多くの人に愛されているチョコレート。
甘くて香り豊かなチョコレートは、日常の疲れを癒してくれる魅力的なお菓子です。そんなチョコレートは、ワンちゃんに与えてもよいのでしょうか?
この記事では、ワンちゃんとチョコレートの関係性について詳しく紹介します。
目次
「チョコレート」は犬に食べさせてもいい?
答えは、「いいえ」です。
チョコレートには、ワンちゃんにとって有毒なテオブロミンが含まれているので、絶対に与えてはいけません。
本記事では、チョコレートがワンちゃんにとって危険な理由や対処法などについてお話します。
「チョコレート」を犬に食べさせてはいけない理由とは?
「チョコレート」をワンちゃんに食べさせてはいけない理由を、以下で説明します。
テオブロミンによる中毒
「チョコレート」にはテオブロミンと呼ばれる成分が含まれています。テオブロミンは、カカオ豆を原料とする「チョコレート」やココアに含まれている成分で、「チョコレート」特有の苦みをもたらします。
人にはリラックス効果をはじめとするさまざまな良い効果がありますが、ワンちゃんはテオブロミンを代謝する能力が低いため、体内に長時間留まり、中毒を引き起こしてしまいます。
濃くて苦い「チョコレート」ほどテオブロミンの含有量が高いため、特にカカオ豆や無糖のココアパウダーには注意が必要です。
脂肪分による影響
ホワイトチョコレートにはテオブロミンはほとんど含まれていませんが、注意する必要があります。

(収集データ)

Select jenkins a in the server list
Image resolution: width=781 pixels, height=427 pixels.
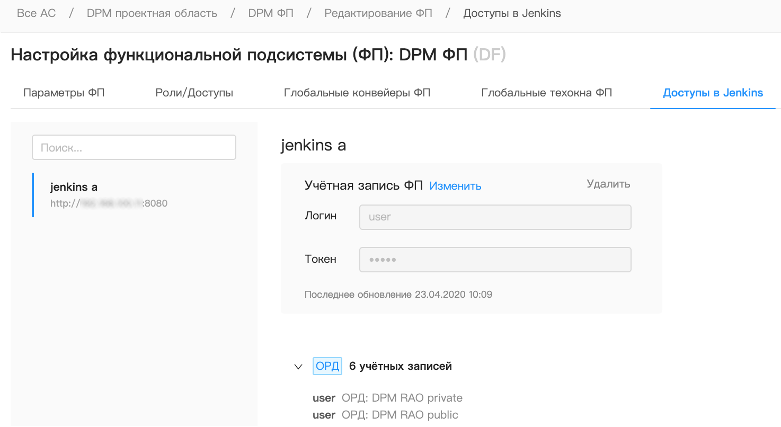pos(74,187)
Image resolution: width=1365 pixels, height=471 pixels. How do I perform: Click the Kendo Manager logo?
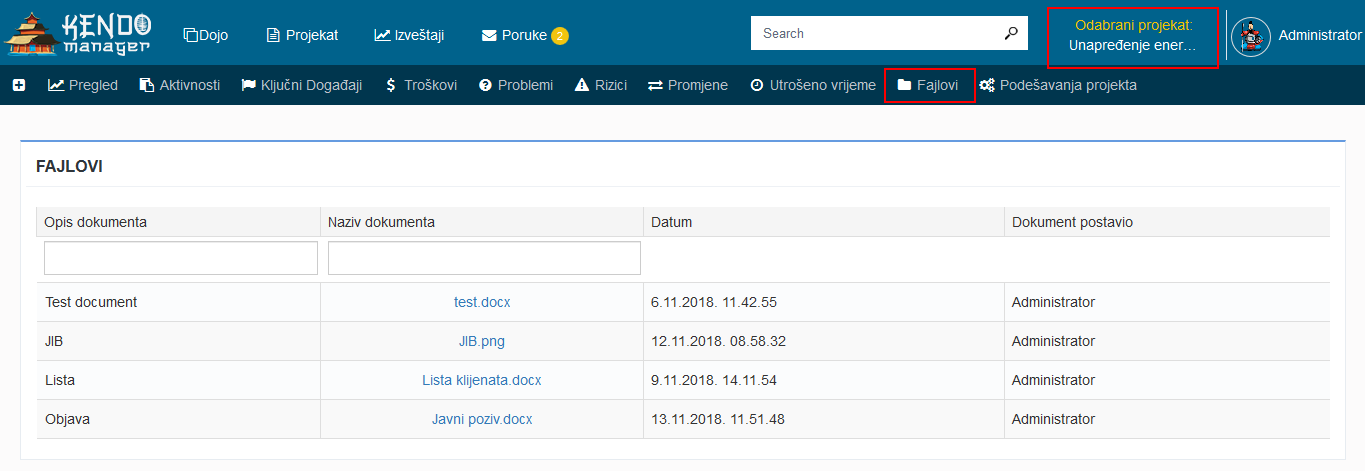78,33
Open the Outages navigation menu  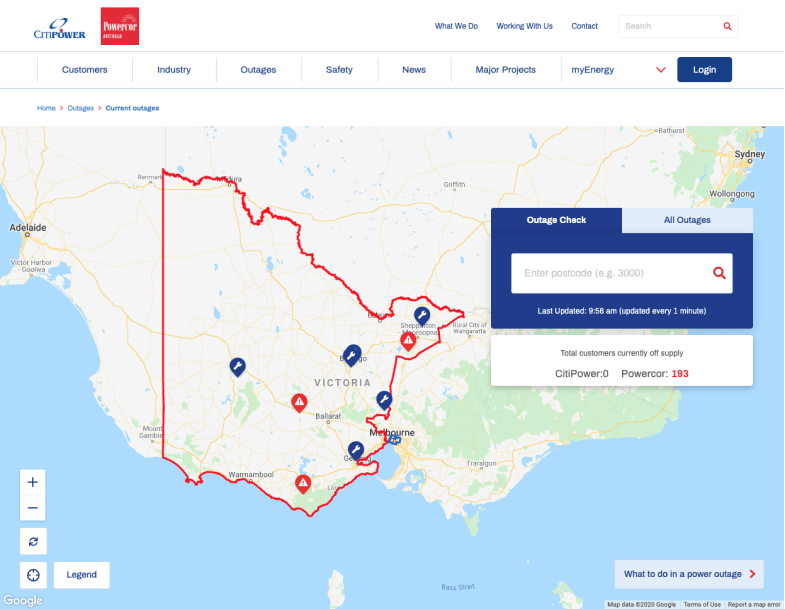coord(258,70)
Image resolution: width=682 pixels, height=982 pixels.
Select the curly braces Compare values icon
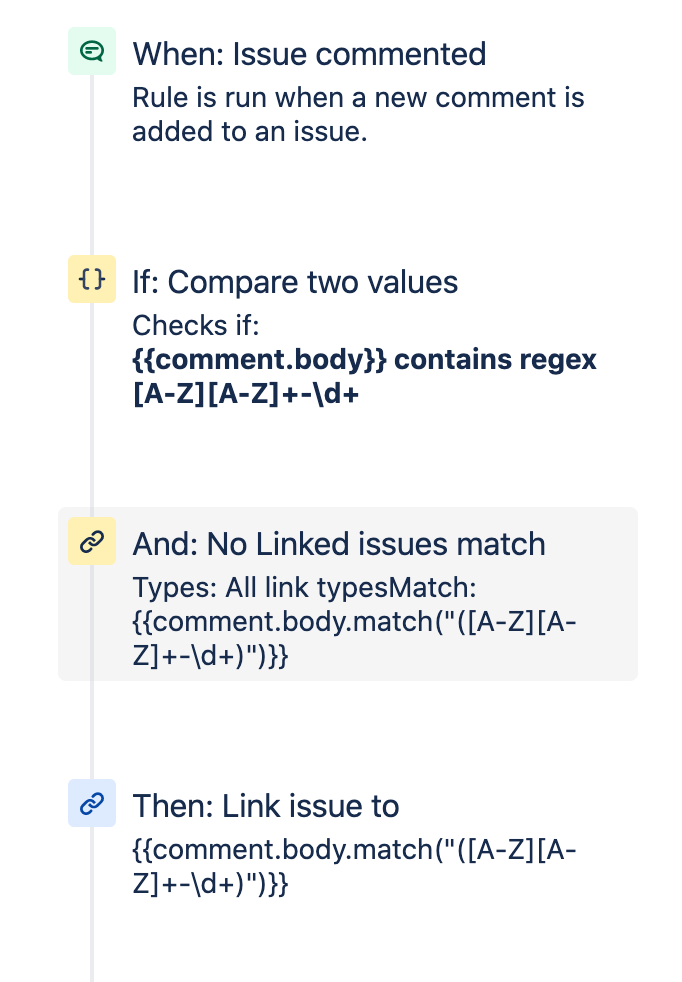92,279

課題の内容:
- a) チョコレートと犬についての文章のうち、『「チョコレート」にはテオブロミンと呼ばれる成分が』で始まる段落を、大事な点を残して箇条書きに直してください。
- b) チョコレートと犬についての文章の最後の文に続けて、その先を書いてください。

各課題の回答:
- a)
- チョコレートにはテオブロミンという成分が入っている。
- テオブロミンは、カカオ豆からできたチョコレートやココアに含まれている。
- チョコレートならではの苦みは、この成分から来ている。

- b)
ホワイトチョコレートやミルクココアに含まれる脂肪分や糖分は、ワンちゃんにとって過剰な負担となり、嘔吐や下痢、さらに膵炎を引き起こす恐れがあります。
「チョコレート」を食べたことによる症状とは?
ワンちゃんが「チョコレート」を食べたことによる症状は、以下のとおりです。
初期症状
ワンちゃんが「チョコレート」を食べてしまった場合、初期症状として嘔吐や下痢、心拍数の上昇、落ち着きのなさ、喉の渇き、頻尿などがみられます。「チョコレート」を摂取後、6〜12時間以内に生じるといわれています。
特に、高齢のワンちゃんや心臓病を抱えているワンちゃんは、「チョコレート」の中毒による突然死のリスクが高まるため、注意が必要です。
重症化した際の症状
「チョコレート」による中毒が重症化すると、筋肉の震えや、けいれん、発作がみられます。テオブロミンを大量に摂取した場合も、同様の症状を引き起こす恐れがあります。
治療を受けずに放置していると、命に関わる場合があるため、早急に対処しましょう。
「チョコレート」を食べてしまった時の対処法とは?
ワンちゃんが「チョコレート」を食べてしまった場合の対処法を、以下で紹介します。万が一の際は参考にしてください。
すぐに動物病院を受診
ワンちゃんが「チョコレート」を食べてしまった際は、すぐに動物病院を受診しましょう。「チョコレート」の種類や量によってリスクが異なるため、まずは食べてしまった製品のパッケージを確認し、動物病院に伝えることが大切です。
「チョコレート」を食べてしまった場合、症状が出るまで時間がかかることがあります。そのため、症状がなくても気づいた時点ですぐに動物病院を受診してください。持病のあるワンちゃんや、子犬や高齢のワンちゃん、妊娠中の場合は、特に注意が必要です。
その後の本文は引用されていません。